» Task brief:
Print the full forum thread below about navigation regions and agent avoidance, word for word.

» Excerpted text:
Второй способ управление геометрией Navigation Regions. Нужен для создания непроходимых или дорогих поверхностей в игре (к примеру Лужи).
Для этого нужно определить точки принадлежащие NavRegion, затем с помощью геометрических вычислений вырезать из текущей области новую и создать для него новый Region с иной стоимостью. Когда Region уже не нужен вернуть все обратно. https://docs.godotengine.org/en/stable/classes/class_geometry2d.html
Я пока не приступал к воплощению, поэтому детальней ничего написать не могу.

1 Like

@smix8 So the behavior I was seeing in my first test scene was with code I had from a project I’ve been working on. I made a very bare-bones project with just the essentials, with mostly code from examples: GitHub - dfego/one-way-avoidance-test

I think everything is in order, but it’s still not doing something. I’ve seen agents do avoidance in my own game, so I’m not sure what I may be missing here, but this will hopefully be a learning experience.

@comrade_suli I translated your response (thanks, Google!) and appreciate the ideas! The first idea is something I’ve considered having to do later, even if avoidance works now, because of some complex behaviors I’m hoping to create. The second one seems expensive performance-wise, unless I manage to split up the map into a lot of different regions (which feels expensive itself).

Okay, so I tried messing with more variables in my basic scene, and the one that seems to have an impact is Time Horizon Agents. The default is 1 second, but raising it even to 2 seconds gets my walker around my stander. It still bumps into the stander, which implies I need to tweak another setting, but I guess my question is why is this happening? Are there constraints on how abruptly the avoidance system will suggest changing an agent’s velocity? In my case, I wouldn’t mind getting pretty close and then just scooting around. It seems kind of like if the time horizon is only 1 second in my case that it doesn’t have the ability to move fast enough to get around it, but there’s always an option for getting around it.

» Stored data:

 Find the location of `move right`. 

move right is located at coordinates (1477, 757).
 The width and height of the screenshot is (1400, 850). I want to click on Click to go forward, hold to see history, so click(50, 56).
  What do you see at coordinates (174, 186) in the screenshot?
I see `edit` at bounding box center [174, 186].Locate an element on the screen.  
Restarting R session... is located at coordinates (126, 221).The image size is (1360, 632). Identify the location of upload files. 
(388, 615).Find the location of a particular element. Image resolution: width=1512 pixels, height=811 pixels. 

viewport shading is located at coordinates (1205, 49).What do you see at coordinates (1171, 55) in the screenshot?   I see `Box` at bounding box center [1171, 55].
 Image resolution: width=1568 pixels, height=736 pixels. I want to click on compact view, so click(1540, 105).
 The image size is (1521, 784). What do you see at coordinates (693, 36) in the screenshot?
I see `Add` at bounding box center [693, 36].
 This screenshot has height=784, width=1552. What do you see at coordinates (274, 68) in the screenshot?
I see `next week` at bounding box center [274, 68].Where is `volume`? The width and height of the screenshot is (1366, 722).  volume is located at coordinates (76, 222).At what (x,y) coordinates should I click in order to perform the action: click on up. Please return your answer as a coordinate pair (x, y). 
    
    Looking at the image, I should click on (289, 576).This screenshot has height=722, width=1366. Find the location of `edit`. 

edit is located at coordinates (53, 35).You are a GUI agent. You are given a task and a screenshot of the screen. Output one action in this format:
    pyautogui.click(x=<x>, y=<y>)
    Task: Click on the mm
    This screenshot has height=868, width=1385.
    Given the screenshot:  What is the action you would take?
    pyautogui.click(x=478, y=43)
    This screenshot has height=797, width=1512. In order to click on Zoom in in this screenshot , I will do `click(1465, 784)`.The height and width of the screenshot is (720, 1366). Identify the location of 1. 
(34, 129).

» Answer section:
Второй способ управление геометрией Navigation Regions. Нужен для создания непроходимых или дорогих поверхностей в игре (к примеру Лужи).
Для этого нужно определить точки принадлежащие NavRegion, затем с помощью геометрических вычислений вырезать из текущей области новую и создать для него новый Region с иной стоимостью. Когда Region уже не нужен вернуть все обратно. https://docs.godotengine.org/en/stable/classes/class_geometry2d.html
Я пока не приступал к воплощению, поэтому детальней ничего написать не могу.

1 Like

@smix8 So the behavior I was seeing in my first test scene was with code I had from a project I’ve been working on. I made a very bare-bones project with just the essentials, with mostly code from examples: GitHub - dfego/one-way-avoidance-test

I think everything is in order, but it’s still not doing something. I’ve seen agents do avoidance in my own game, so I’m not sure what I may be missing here, but this will hopefully be a learning experience.

@comrade_suli I translated your response (thanks, Google!) and appreciate the ideas! The first idea is something I’ve considered having to do later, even if avoidance works now, because of some complex behaviors I’m hoping to create. The second one seems expensive performance-wise, unless I manage to split up the map into a lot of different regions (which feels expensive itself).

Okay, so I tried messing with more variables in my basic scene, and the one that seems to have an impact is Time Horizon Agents. The default is 1 second, but raising it even to 2 seconds gets my walker around my stander. It still bumps into the stander, which implies I need to tweak another setting, but I guess my question is why is this happening? Are there constraints on how abruptly the avoidance system will suggest changing an agent’s velocity? In my case, I wouldn’t mind getting pretty close and then just scooting around. It seems kind of like if the time horizon is only 1 second in my case that it doesn’t have the ability to move fast enough to get around it, but there’s always an option for getting around it.